Paul Buchwitz

DWS-Fonds­manager will sich nicht in ESG verlieben

Die DWS hat ein Reputationsproblem in der nach­haltigen Kapitalanlage. ESG-Fondsmanager Paul Buchwitz soll als Person für Fondsstrategien einstehen. Eine kritische Distanz zu ESG-Kriterien sei aber wichtig, sagt er.

DWS-Fonds­manager will sich nicht in ESG verlieben

Von Jan Schrader, Frankfurt

Wer einen nachhaltigen Fonds managt, muss Nachhaltigkeit auch leben, wie Paul Buchwitz sagt. Mit seinen jungen Töchtern gehe er manchmal auf dem Spielplatz Müll einsammeln. Energiesparlampen und pflanzliche Fleischalternativen gehören für den DWS-Manager dazu, auf seine Leidenschaft zu Reisen blickt er zugleich auch kritisch. Mit anderen Teammitgliedern der Gesellschaft besucht er zuweilen als Botschafter der Organisation „Healthy Seas“ Schulen oder Kindertagesstätten, um über das Problem verlorener Fischernetze aufzuklären. Wer Fonds mit Nachhaltigkeitskriterien verwalte, müsse nicht nur Zahlen wälzen, wie er deutlich macht. „Man muss an dem Thema ein Interesse haben.“

Noch vor wenigen Jahren hätte vermutlich kaum ein Fondsmanager über Müllsammeln, Veggie­fleisch und vagabundierende Fischernetze gesprochen. Aber das allgegenwärtige Anlagethema der Nachhaltigkeit, befeuert von Regulatorik und Zeitgeist, stärkt Fondsmanagern wie Buchwitz den Rücken. Investmentgesellschaften brauchen Gesichter, die Nachhaltigkeit und zugleich die übliche Expertise in der Kapitalanlage glaubhaft vertreten können. Buchwitz, der einst als Student in der Zeit des Neuen Marktes sein Interesse für die Börse entdeckte, füllt die Rolle aus. Nach außen vertritt er die Ziele der DWS im nachhaltigen Fondsmanagement, vor drei Monaten wurde er zum Head of Investment befördert. Eine Vorreiterrolle in der Nachhaltigkeit nimmt er allerdings nicht für sich in Anspruch. „Man darf sich nicht verlieben und muss immer eine professionelle Distanz wahren, um objektiv urteilen zu können.“ Und: „Eine positive Wertentwicklung ist für uns genauso wichtig wie der positive Beitrag.“

ESG-Streit hinterlässt Spuren

Den ESG-Skandal der DWS, der im Mai in einer Razzia von Staatsanwaltschaft und Finanzaufsicht bei der Gesellschaft gipfelte und einen Chefwechsel an der Spitze nach sich zog, will Buchwitz nicht kommentieren. Er verweist auf die Konzernführung, die ein etwaiges Fehlverhalten der größten deutschen Fondsgesellschaft wiederholt verneint hat. Doch der im Raum stehende Vorwurf, die Gesellschaft stelle ihre Leistung in der nachhaltigen Geldanlage übertrieben gut da, hinterlässt auch bei Buchwitz Spuren. Er ist darauf bedacht, keine konkrete positive Wirkung fest zuzusagen. So lasse sich nicht sicher belegen, dass eine Investition einen bestimmten Effekt erreicht habe. „Wir können nicht versprechen, dass wir die Welt retten. Aber wir können ein Signal setzen.“

Buchwitz verantwortet zwei ungleiche Fonds – einmal den 2018 lancierten, breit aufgestellten „DWS Invest SDG Global Equities“, der mittlerweile rund 1,5 Mrd. Euro auf die Waage bringt und in Geschäftszweige investieren soll, die mit den facettenreichen Nachhaltigkeitszielen der Vereinten Nationen (Sustainable Development Goals, SDGs) in Verbindung stehen – mindestens die Hälfte der Erträge der Unternehmen sollen dabei auf SDG-Ziele entfallen. Als kleinerer Themenfonds kam im März 2021 der „DWS Concept ESG Blue Economy“ hinzu, der den Schutz der Ozeane verfolgt und in Unternehmen mit Bezug zum Meer investiert. Dabei kooperiert die Fondsgesellschaft mit dem World Wide Fund For Nature (WWF) in Deutschland, der den Austausch mit Unternehmen begleitet. Das rund 300 Mill. Euro schwere Produkt verfolgt also einen Engagement-Ansatz. Viele Umweltfolgen im Meer seien dramatisch, aber landläufig kaum bekannt, klagt Buchwitz. So bedrohe die Versauerung der Meere Schalentiere wie Krebse und Muscheln.

====

AUFGABE 1:
Geben Sie aus dem Artikel über Paul Buchwitz den Abschnitt von „Die DWS hat“ bis einschließlich „wichtig, sagt er.“ unverändert aus.
AUFGABE 2:
Führen Sie den Artikel über Paul Buchwitz im Anschluss an seinen letzten Satz weiter.

AUSGANGSMATERIAL:
====

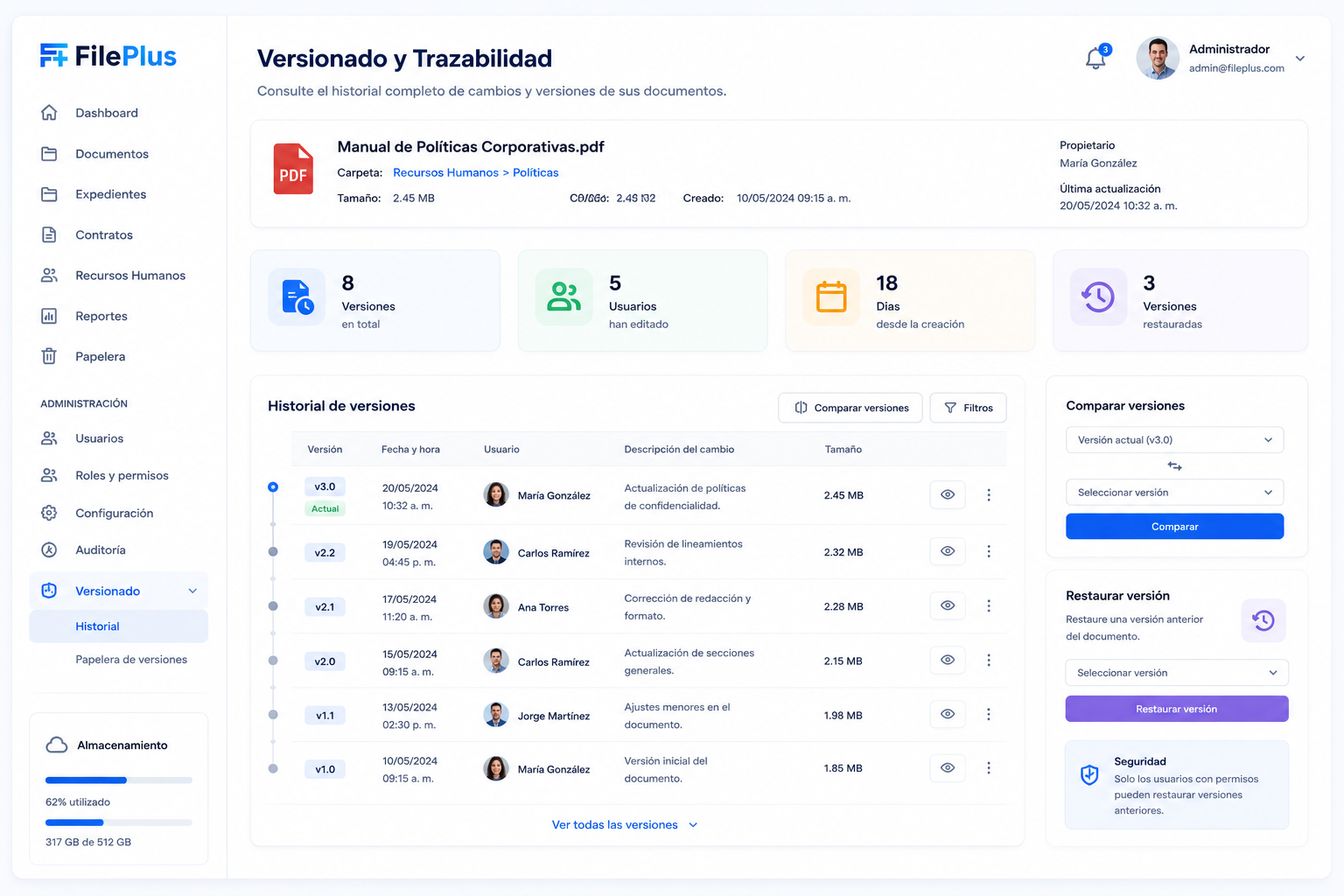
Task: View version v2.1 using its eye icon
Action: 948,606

====

LÖSUNG 1:
Die DWS hat ein Reputationsproblem in der nach­haltigen Kapitalanlage. ESG-Fondsmanager Paul Buchwitz soll als Person für Fondsstrategien einstehen. Eine kritische Distanz zu ESG-Kriterien sei aber wichtig, sagt er.

LÖSUNG 2:
Buchwitz zeigt sich überzeugt, dass beide Konzepte Unternehmen zum Umdenken bewegen können. Im Fall des „Invest SDG Global Equities“ argumentiert er, dass die Kapitalanlage entlang von Nachhaltigkeitskriterien Unternehmen unter Druck setze, entsprechende Daten zu liefern. Dieser Schritt sensibilisiere sie somit grundsätzlich für Nachhaltigkeit. „Was gemessen wird, wird auch gemanagt“, sagt Buchwitz dazu. Der „Blue Economy“ soll Unternehmen auswählen, die mit ihrem Geschäft zum Meeresschutz beitragen, oder er soll Firmen bei einem Wandel begleiten. So finden sich etwa der US-Wassersystemspezialist Advanced Drainage Systems, der französische Seekabelhersteller Nexans oder der norwegische Zuchtlachskonzern Mowi im Portfolio, aber auch breiter aufgestellte Firmen wie der Haushaltswaren- und Reinigungsmittelkonzern Reckitt Benckiser.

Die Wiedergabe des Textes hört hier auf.